Stats 756: Biostatistics

Winter/spring 2010; Ben Bolker, bolker@mcmaster.ca

I will be teaching a Biostatistics course in the spring. The course web page will be at http://www.math.mcmaster.ca/bolker/classes/s756. The time and location are Mon/Thurs 1:00-2:30, HH (Hamilton Hall) 207.

I will focus on practical (but advanced) statistical techniques useful for population-level biology, i.e. ecology, evolution, and infectious disease epidemiology.

The course will primarily use R.

Primary topics include:

- data manipulation and visualization
- review of generalized linear models, and extensions such as models of overdispersion (e.g. negative binomial, lognormal-Poisson) and zero-inflation
- mixed models: classical (review of nested/split-plot/etc.); ’modern’ linear mixed models; and generalized linear mixed models

Pair or group projects will be a large component of the class.

We will use Faraway (2006) as a textbook: I haven’t gone through it in great detail, but it covers a sensible range of topics and should be a good resource to fall back on. However, I expect the course will go well beyond this (with primary literature, scanned book chapters, and notes as additional resources).

I would like to encourage both mathematicians and statisticians (with weak or absent biological knowledge) and biologists (with solid statistical knowledge: see below) to take the course; one hoped-for benefit of the course will be learning to communicate and work across disciplinary boundaries.

- basic knowledge of R; data structures (vector, matrix, list), simple data manipulation and summaries, basic plotting.
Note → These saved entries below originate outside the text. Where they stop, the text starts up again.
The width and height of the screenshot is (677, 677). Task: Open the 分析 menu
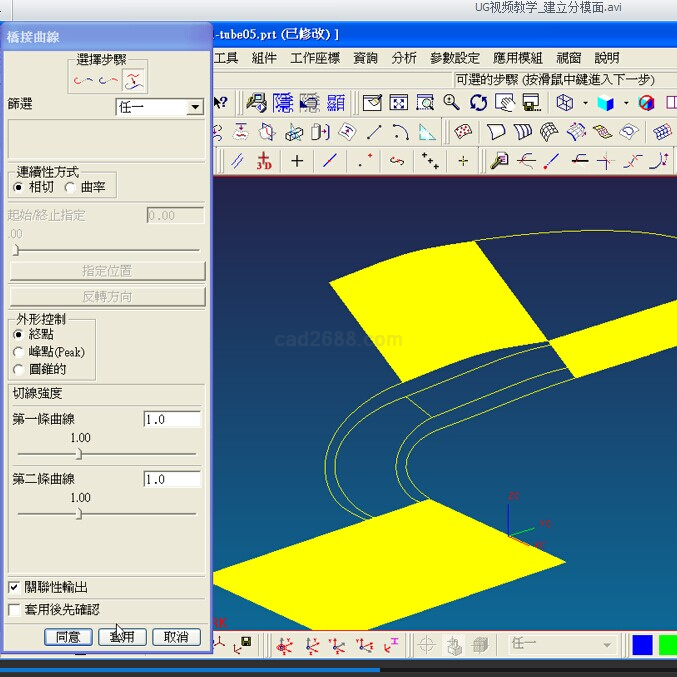pos(404,58)
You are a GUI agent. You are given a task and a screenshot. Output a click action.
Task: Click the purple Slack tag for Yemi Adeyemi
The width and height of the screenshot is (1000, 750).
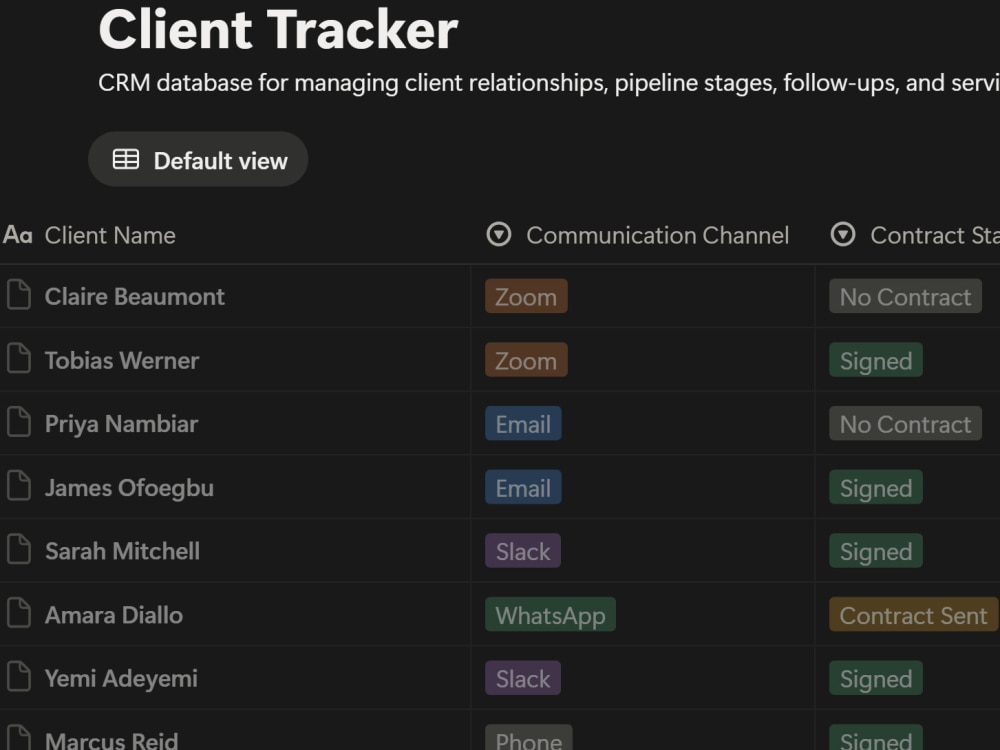(x=523, y=679)
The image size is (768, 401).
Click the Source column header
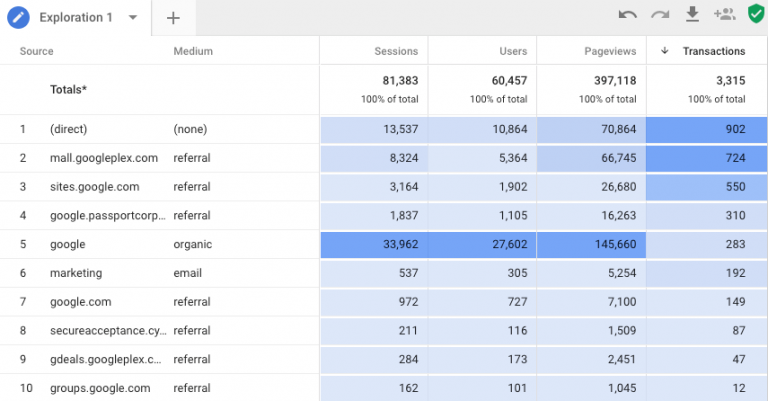point(36,51)
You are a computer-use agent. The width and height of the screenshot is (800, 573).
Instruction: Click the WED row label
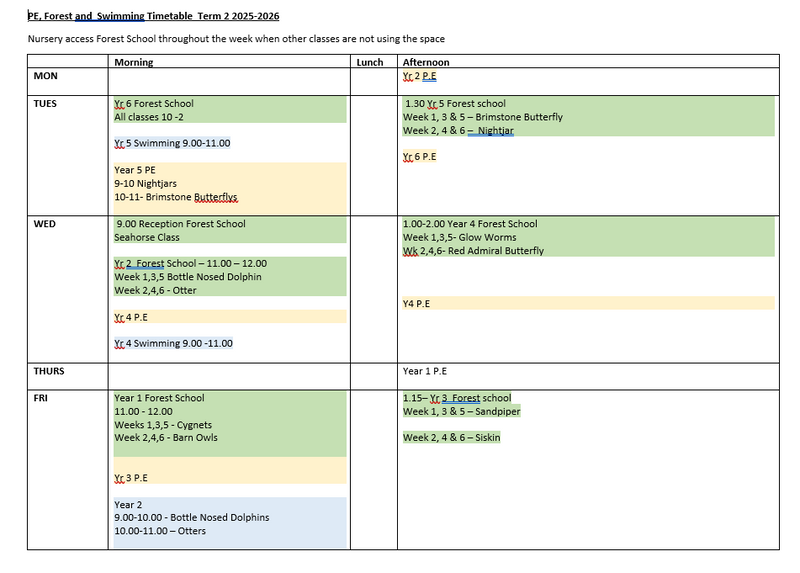[x=47, y=224]
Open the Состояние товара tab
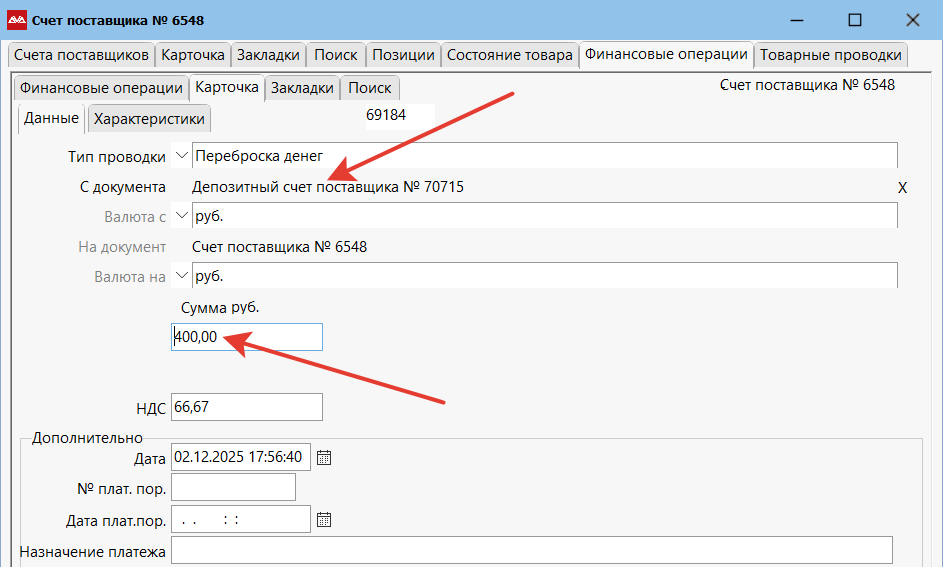 point(509,55)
If you don’t already know R but are comfortable with programming and/or statistical computation you should be able to be pick it up quickly. There are many introductory resources on the web: http://www.math.mcmaster.ca/bolker/emdbook/lab1.pdf is a good place to start your review
- solid background in basic statistical concepts and procedures (hypothesis tests, t-test, ANOVA, regression)
- some familiarity with generalized linear models. Useful references/reminders:
- some linear algebra would be quite helpful, but I will try to help the biologists in the course understand what’s going on at a qualitative level

Having worked with real, messy data sets is not required but will be helpful.
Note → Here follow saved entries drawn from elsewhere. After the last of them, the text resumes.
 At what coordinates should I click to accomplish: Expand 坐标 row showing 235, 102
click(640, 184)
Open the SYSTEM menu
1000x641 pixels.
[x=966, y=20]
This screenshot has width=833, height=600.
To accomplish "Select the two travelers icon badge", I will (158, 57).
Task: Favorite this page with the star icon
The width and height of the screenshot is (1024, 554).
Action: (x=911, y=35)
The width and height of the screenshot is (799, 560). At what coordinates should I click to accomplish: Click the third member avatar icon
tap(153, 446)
I will make every effort to adapt the course to the interests and needs of those who sign up, but here are some of the things I do not intend to cover in the course:

- basic statistics for biologists
- specialized approaches for phylogenetic inference
- specialized approaches for bioinformatics – microarray, sequence, SNP data (although some concepts will carry over)
- the course will not be especially close to the catalog description (“classical biostatistics”, i.e. analysis of multidimensional contingency tables; design and analysis of clinical trials; etc.)
- analysis of time series/dynamical data (state space models etc.)
- I will probably not prove any theorems

As a general rule, in graduate courses I am primarily interested in seeing that students are making a serious effort to engage the material; different students will learn different things in this class depending on their background and interests.

Grading will be based on a combination of lab assignments (i.e. follow a prescribed set of R code to explore a problem, then answer some related exercises) (30%); participation (informal + ’formal’ = class presentations/submitting discussion questions/leading discussion on readings) (30%); and a group project (40%) which will be both written up and presented in class.
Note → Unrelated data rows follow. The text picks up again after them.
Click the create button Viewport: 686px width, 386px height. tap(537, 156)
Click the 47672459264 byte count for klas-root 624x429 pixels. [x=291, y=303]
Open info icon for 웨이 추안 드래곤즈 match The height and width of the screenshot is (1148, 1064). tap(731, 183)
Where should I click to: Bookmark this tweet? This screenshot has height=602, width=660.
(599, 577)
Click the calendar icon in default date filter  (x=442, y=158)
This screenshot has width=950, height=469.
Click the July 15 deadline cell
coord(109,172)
Crawley, M. J. (2002). Statistical Computing: An Introduction to Data Analysis using S-PLUS. John Wiley & Sons.

Faraway, J. J. (2006). Extending Linear Models with R: Generalized Linear, Mixed Effects and Nonparametric Regression Models. Chapman & Hall/CRC.

Venables and Ripley (2002). Modern Applied Statistics with S (4th ed.). New York: Springer.

Wood, S. N. (2006). Generalized Additive Models: An Introduction with R. Chapman & Hall/CRC.